• A drug repurposing candidate can be identified based on experiences with patients (e.g. anecdotal evidence), or through ideas that have already been suggested within academiaAs patient groups often have extensive networks in patient and academic communities, it is often possible for them to drive this process by collecting information through these connections.
  • Partnering with clinicians and academic scientists can then allow a patient group to progress the idea into the laboratory, to determine whether it is a suitable candidate. This requires a model system (e.g. a mouse model), on which the impact of the drug on a specific disease pathway can be measured.
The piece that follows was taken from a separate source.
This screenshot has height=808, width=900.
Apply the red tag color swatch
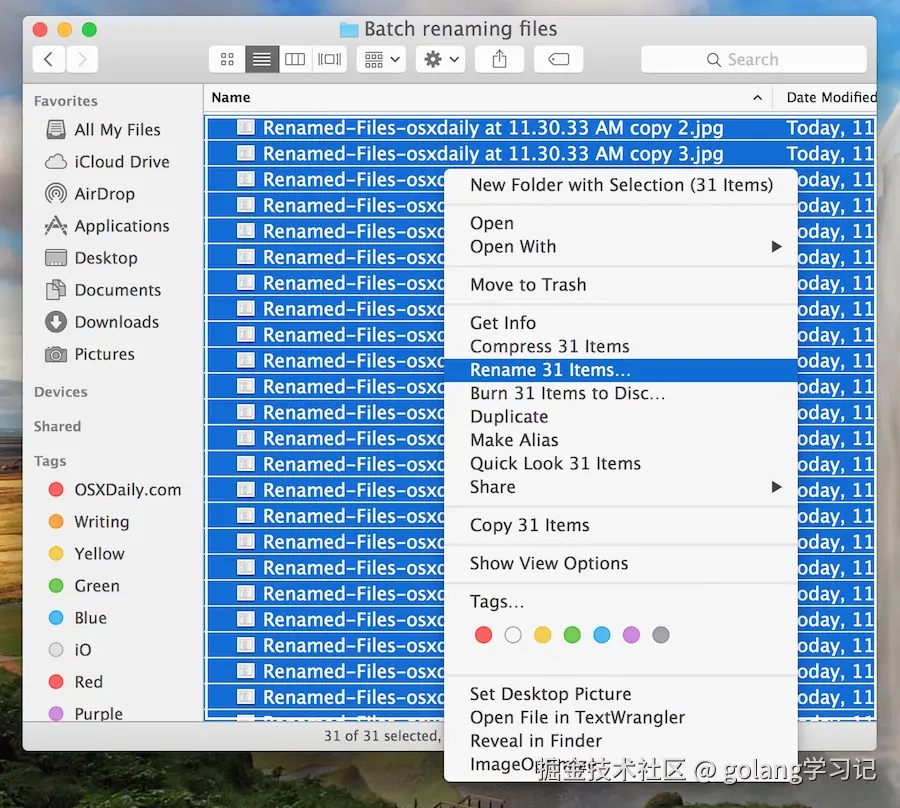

  • The Alkaptonuria (AKU) Society’s mission to repurpose nitisinone for use in alkaptonuria is a great example of how a repurposing candidate can be selected. Nitisinone had previously been approved for the treatment of tyrosinemia type 1 which impacts the same biological pathway affected by alkaptonuria. The AKU Society identified a US trial for nitisinone that had failed due to poor endpoint selection, and decided to pursue it as a repurposing project. They then worked in collaboration with academics and clinicians to develop an AKU mouse model on which the drug could be tested, helping to ultimately confirm nitisinone as a suitable repurposing drug candidate. A specialist centre was then secured for AKU that could prescribe nitisinone off-label, and clinical trials were organised with the patent-holding pharmaceutical company and a contract research organisation, to assess its efficacy. Over 140 patients were recruited for the phase III study, which was completed in 2019 with positive results. The consortium are now looking to approach the European Medicines Agency (EMA) to secure marketing authorisation for nitisinone for the treatment of alkaptonuria.